→ **Exercise requirements**
With the pictures left out, print exactly the lines below that run from the one containing "You are a computer-use" through the one containing "Screen dimensions: 923x807".

→ **Task data**

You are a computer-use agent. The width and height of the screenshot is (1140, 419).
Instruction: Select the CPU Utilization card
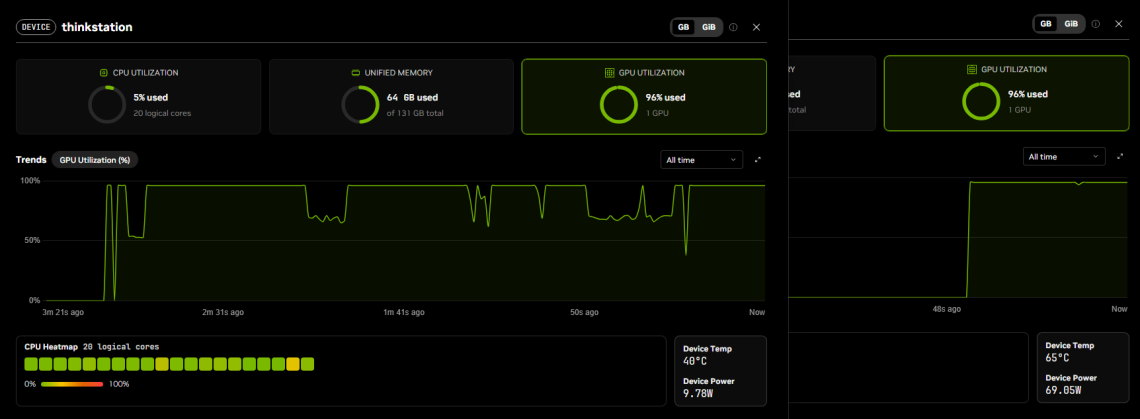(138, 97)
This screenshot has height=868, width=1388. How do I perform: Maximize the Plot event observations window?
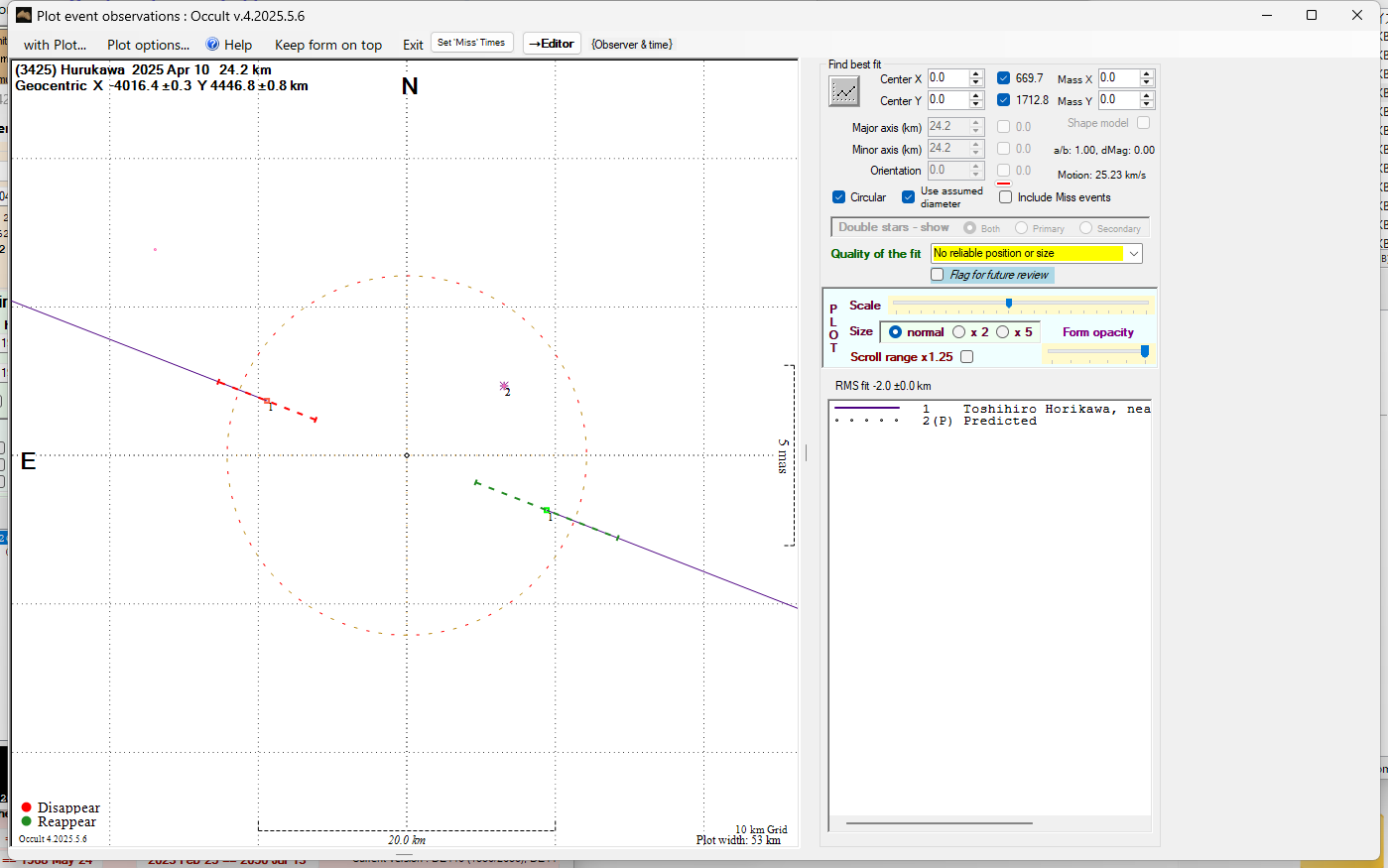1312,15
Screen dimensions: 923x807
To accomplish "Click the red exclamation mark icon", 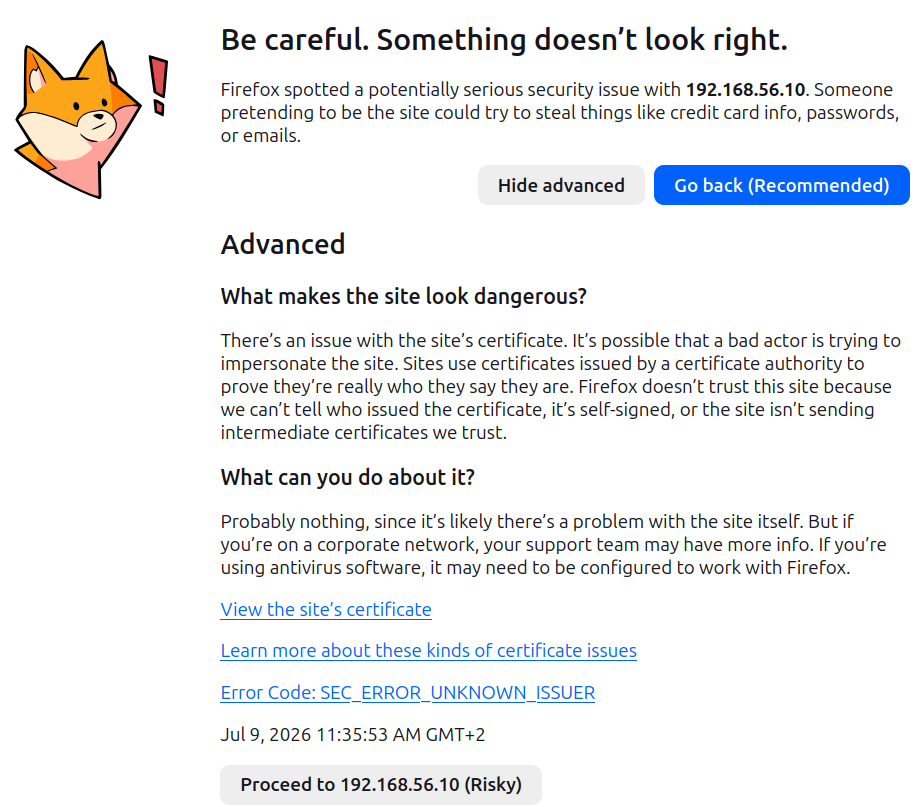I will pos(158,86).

==

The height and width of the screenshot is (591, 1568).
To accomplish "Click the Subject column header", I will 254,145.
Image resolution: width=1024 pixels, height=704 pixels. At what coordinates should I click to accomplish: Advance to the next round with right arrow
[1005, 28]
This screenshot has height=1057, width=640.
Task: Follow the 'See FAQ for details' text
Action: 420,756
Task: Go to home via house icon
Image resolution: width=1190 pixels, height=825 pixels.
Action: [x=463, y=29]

→ **Output of the task**
You are a computer-use agent. The width and height of the screenshot is (1140, 419).
Instruction: Select the CPU Utilization card
(138, 97)
This screenshot has height=868, width=1388. How do I perform: Maximize the Plot event observations window?
1312,15
Screen dimensions: 923x807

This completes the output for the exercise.